Nesse sentido, o MME propõe, nos termos da Nota Técnica nº 6/2019/CGCE/DGSE/SEE, “o aumento da competitividade nesse mercado, no qual os consumidores poderão escolher comprar energia incentivada ou energia convencional”.

Atualmente, os Consumidores Livres estão segmentados da seguinte forma:

Em consonância com a Portaria nº 514, de 2018, o MME propõe uma nova redução da carga, visando permitir a opção de compra de energia elétrica convencional. Vejamos:

a) a partir de 1º de janeiro de 2021: os consumidores com carga igual ou superior a 1,5 MW;

b) a partir de 1º de julho de 2021: os consumidores com carga igual ou superior a 1.000 kW; e

c) a partir de 1º de janeiro de 2022: os consumidores com carga igual ou superior a 500 kW.

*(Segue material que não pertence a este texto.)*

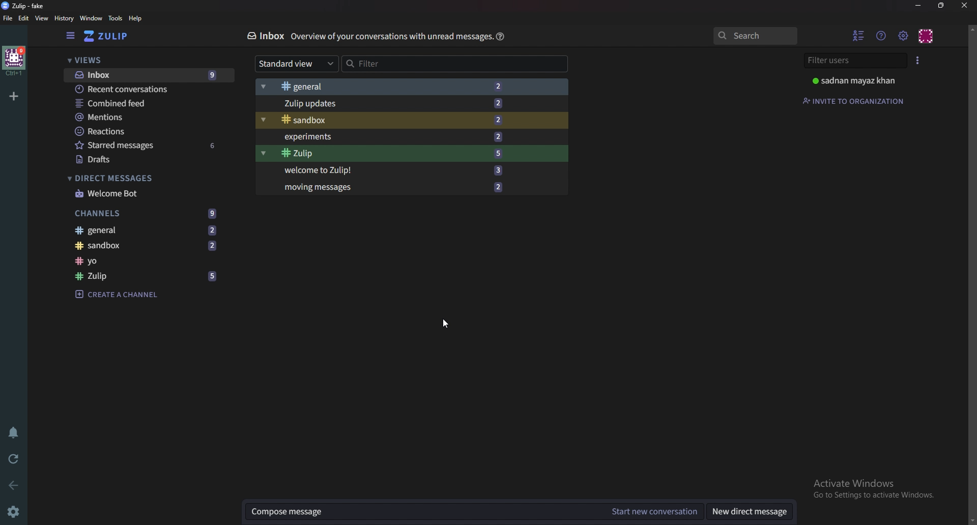  Describe the element at coordinates (149, 145) in the screenshot. I see `starred messages` at that location. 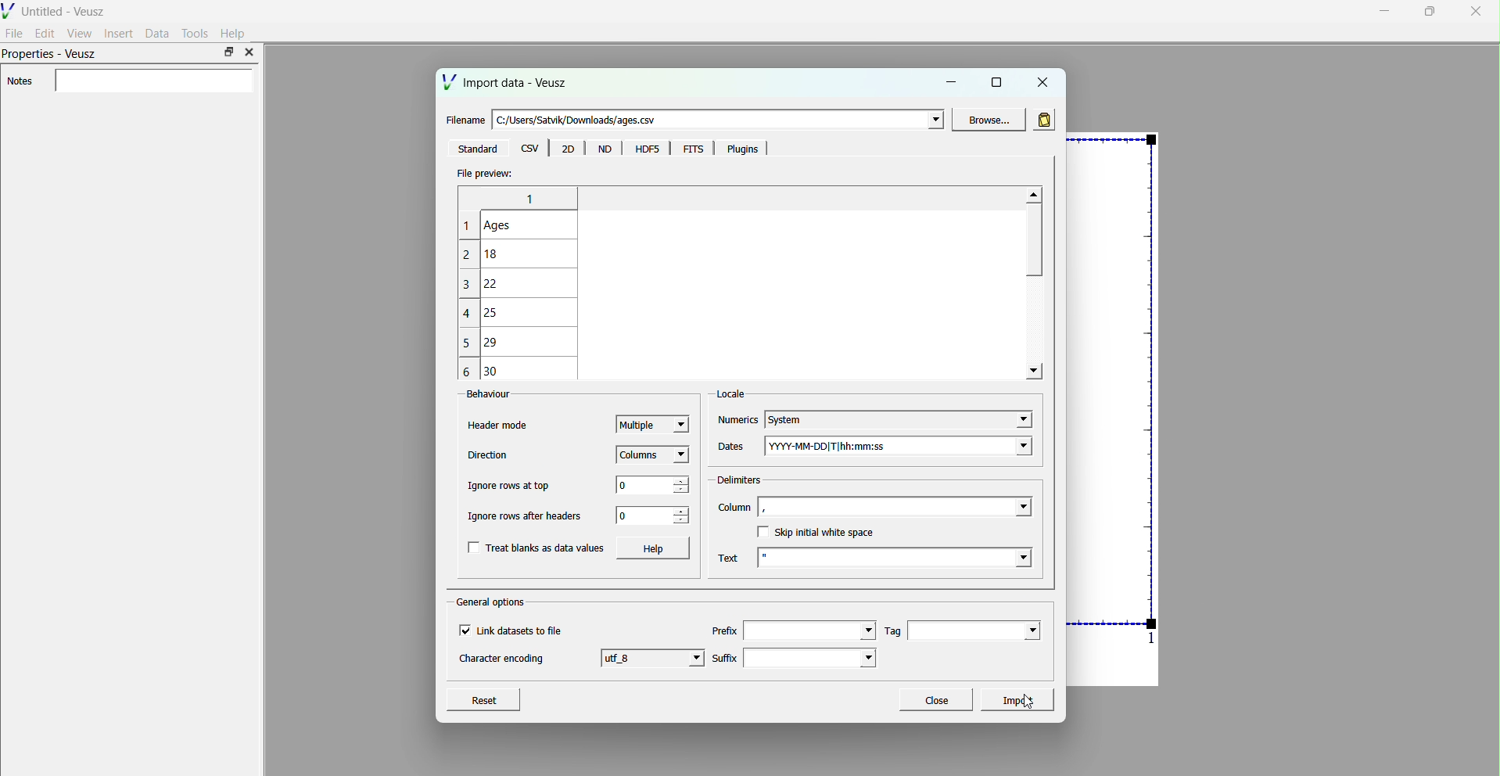 What do you see at coordinates (493, 602) in the screenshot?
I see `General options.` at bounding box center [493, 602].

O MME propõe, ainda, que, “até 31 de janeiro de 2022, a ANEEL e a CCEE apresentem estudo sobre as medidas regulatórias necessárias para permitir a abertura do mercado livre para os consumidores com carga inferior a 500 kW, considerando a data inicial de 1º de janeiro de 2024”.

Conforme abordado anteriormente, no artigo A legislação permite a redução dos limites de carga para os consumidores livres por meio de Portaria?, conclui-se que:

(a) o art. 15, § 3º, da Lei nº 9.074, de 1995, concedeu ao Governo Federal competência para reduzir os limites mínimos para aquisição de energia elétrica dos consumidores;

(b) em consonância com a definição doutrinária do tema, o instrumento mais adequado para promover essa alteração seria via Decreto;

(c) após a redução dos limites mínimos, será necessário adequar o art. 16 da Lei nº 9.074, de 1995, porém esse ajuste não inviabiliza e/ou condiciona a alteração a ser realizada pelo Poder Concedente.

(d) a Nota Técnica nº 6/2019/CGCE/DGSE/SEE não apresentou de forma satisfatória o impacto da aquisição de energia elétrica convencional, bem como a redução na aquisição de energia incentivada, pois a percepção de grande parte do mercado é que a estrutura atual do setor elétrico não permite uma competição justa entre as fontes convencionais e incentivadas.

Destaca-se que as respostas dessas questões são essenciais, pois é uma tendência natural que os agentes beneficiados com a redução dos limites optem pela aquisição de energia convencional, principalmente, nos casos em que a aquisição de energia elétrica convencional for mais vantajosa do que o custo da aquisição de energia elétrica incentivada e seu desconto na Tarifa de Uso do Sistema de Distribuição (TUSD).

Por fim, é indiscutível que essa redução de limites representada um grande avanço para o mercado de energia, mas é essencial que seja implementada garantindo a segurança jurídica, legalidade e, principalmente, a análise e previsibilidade dos seus efeitos no tempo, pois o setor elétrico brasileiro não pode mais conviver com medidas pontuais desordenadas que, posteriormente, geram efeitos negativos em cadeia.